I don't remember exactly when God turned face from us. Looking elsewhere has become our new religion. God is not needed in this practice. God is locked away in museum and library leafing through uncatalogued books like an aging actress rummaging press clips from former glory. It is after hours. No security alarm protects the premises. No one wants in. What would they do with such a forlorn face that says nothing and remains silent in stuffy rooms?
A study of Schelling's late philosophy of mythology, despite the renewed interest it presently enjoys, still needs some justification. Why should we spend time and effort on a demanding philosophical text based on often outdated and inadequate historical information about myths? And why revisit a philosophy that claims to incorporate revelation, yet has been criticized for bending revelation to its own pre-established concepts, while in the process corrupting the methods of theology as well as of philosophy? The answer may be brief. Because Schelling (1775–1854) was among the first to recognize the myth as an independent form of consciousness, irreducible to rational thought or to a prescientific interpretation of nature or history. For him, mythology constituted an essentially religious phenomenon, marked by polytheism but indispensable for the rise of an inclusive monotheism, that is, to an idea of God that incorporates creation within God's Being. Despite the undeniable flaws of his work and the enormous progress since made in this area, no one has yet surpassed the scope and intellectual depth of the two-volume treatise on myth written during the final twenty years of Schelling's career. Schelling understood that neither mythology nor revelation could be simply juxtaposed to philosophical truth. The two had to be integrated or one would inevitably exclude the other.

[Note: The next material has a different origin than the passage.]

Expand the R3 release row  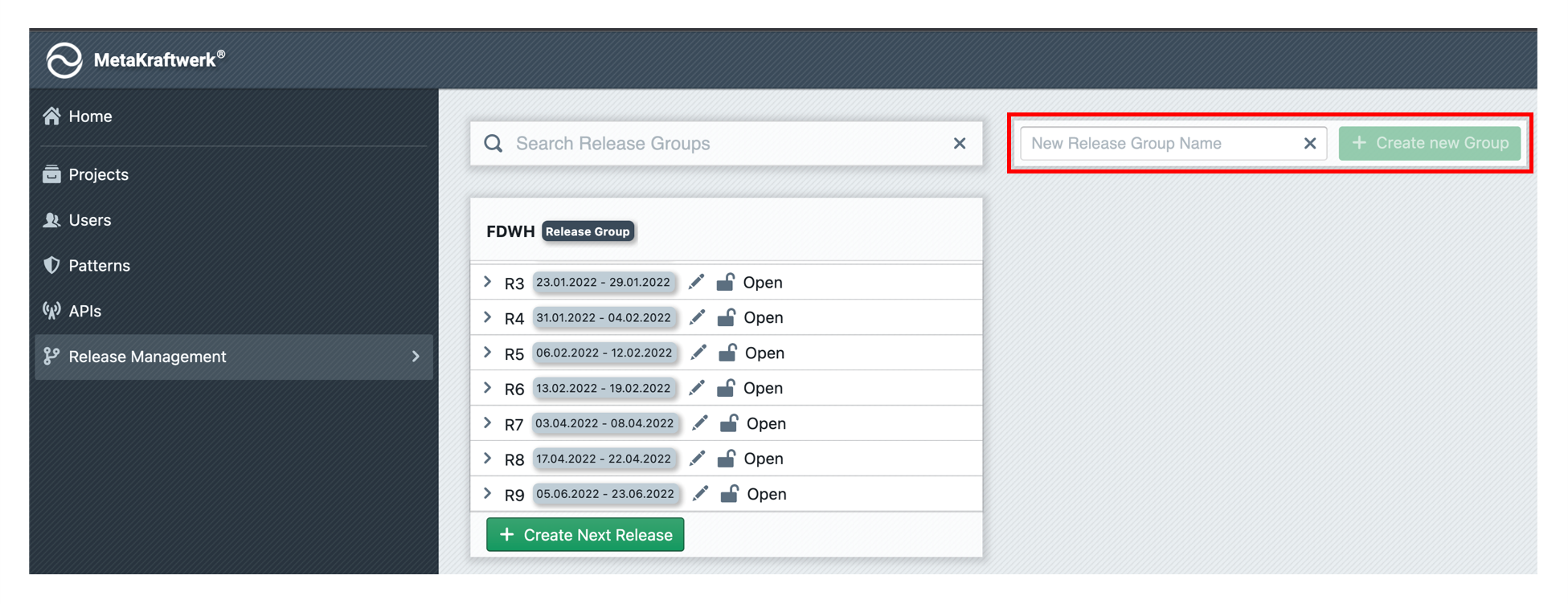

(-- from The Role of Mythology in Schelling's Late Philosophy, by Louis Dupré, Yale University, in The Journal of Religion, Volume 87, Number 1, January 2007)
Edge nears. Over edge you imagine a fall to some inexplicable depth. You look over expecting to see a bottom far below. That is comforting. You envision a body broken on craggy ledge or limbs lifeless balancing momentarily on cracked surface of water. These images are wishful. What really is seen upon looking over nearing edge is nothing like these images. The sight is of your town and city. Ordinary people go about banking, buying insurance, making investments, managing real estate, and writing sermons, formulating dissertations sure to stun outsiders into sudden and solid salvation. Thank you, oh, thank you!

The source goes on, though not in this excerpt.